Project

Statistical Arbitrage Research Platform

Live App: statistical-arbitrage-research-platform.streamlit.app · GitHub: github.com/rcodeborg2311/Statistical-Arbitrage-Research-Platform

Overview

A production-grade statistical arbitrage research platform implementing the full pairs trading pipeline. This encompasses the entire process from cointegration testing through signal generation, dynamic hedge ratio estimation, and comprehensive risk analytics, all deployed on Streamlit Cloud.

Technical Highlights

  • Pairs Trading Backtester: Engineered using Engle-Granger & Johansen cointegration, event-driven dollar-neutral simulation, and stateful Z-score signal generation verified look-ahead-free via hand-traced unit tests.

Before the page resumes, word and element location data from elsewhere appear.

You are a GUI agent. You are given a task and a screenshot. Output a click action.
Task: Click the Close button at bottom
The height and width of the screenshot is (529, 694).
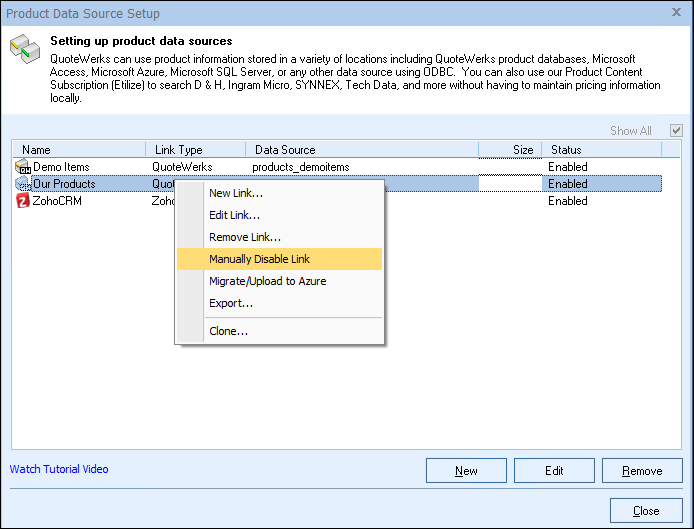click(x=646, y=511)
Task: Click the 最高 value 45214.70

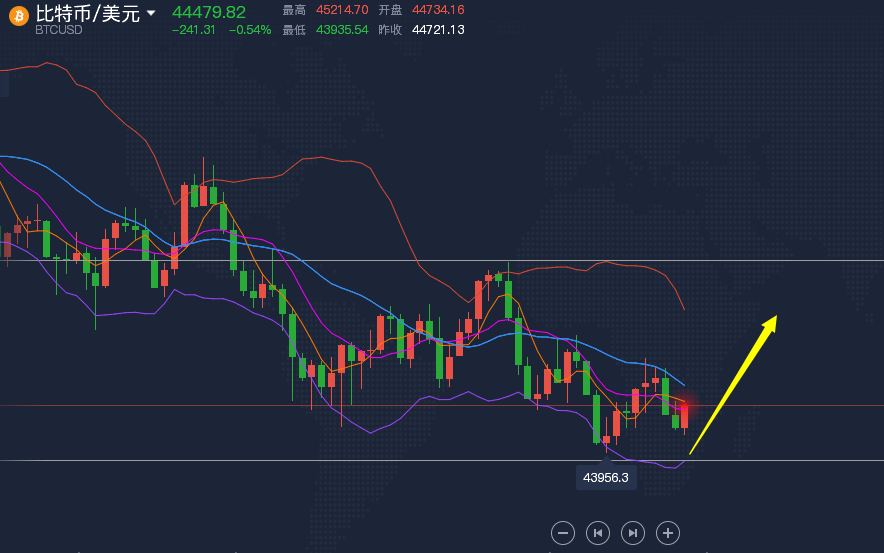Action: (x=342, y=10)
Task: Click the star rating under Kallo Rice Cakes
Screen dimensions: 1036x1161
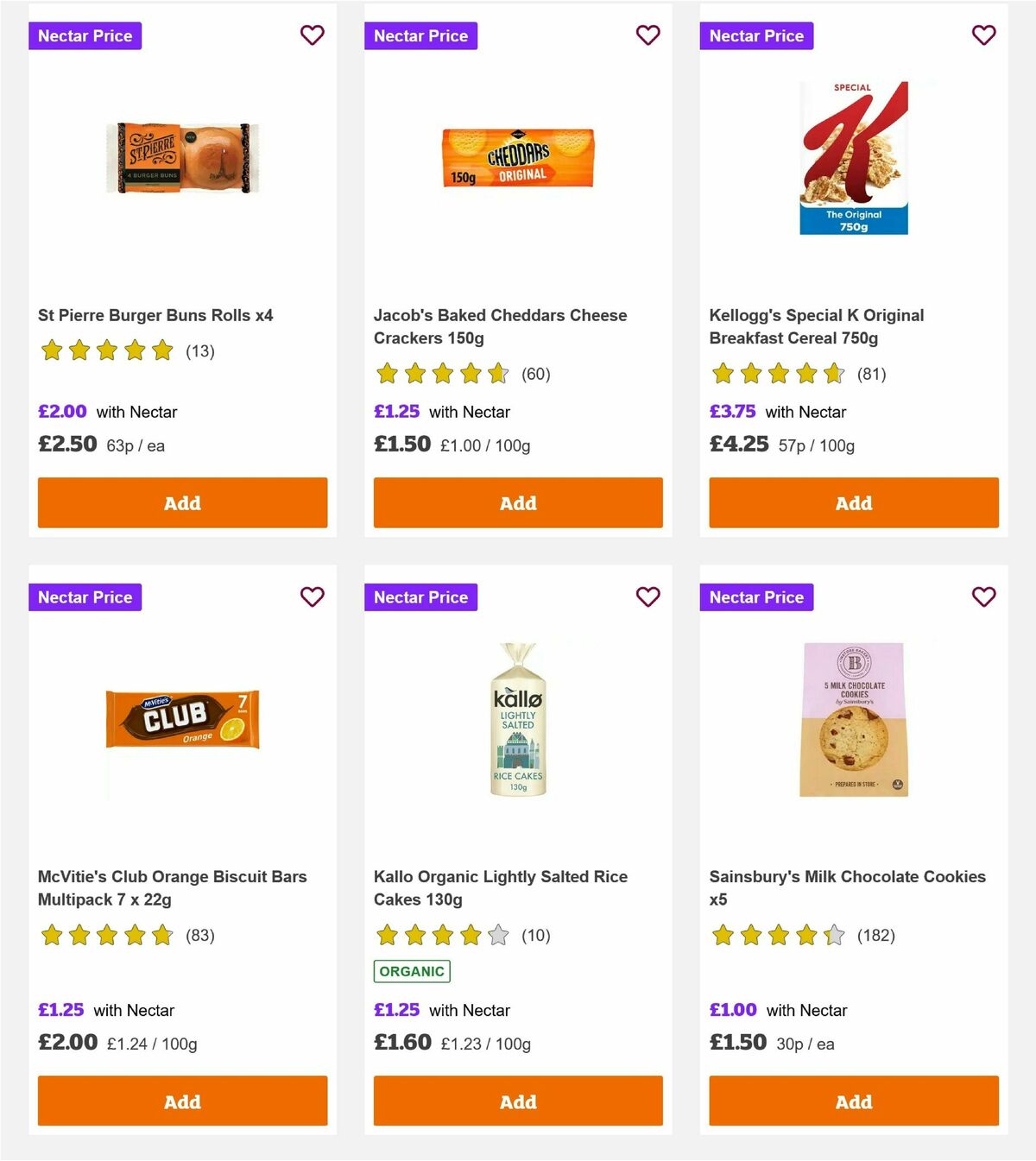Action: coord(439,935)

  • Kalman Filter Hedge Ratios: Implemented a Kalman filter state-space model (predict-update recursion, configurable δ adaptation) for dynamic hedge ratio estimation, replacing static OLS and eliminating stale beta during regime changes (e.g., 2020 COVID volatility spike).

  • OU-MLE Closed-Form Estimation: Derived closed-form OU-MLE via sufficient statistics (O(n), no numerical optimisation) to estimate mean-reversion speed κ, equilibrium μ, and theoretical Sharpe ceiling √(2κ × 252) per Avellaneda & Lee (2010).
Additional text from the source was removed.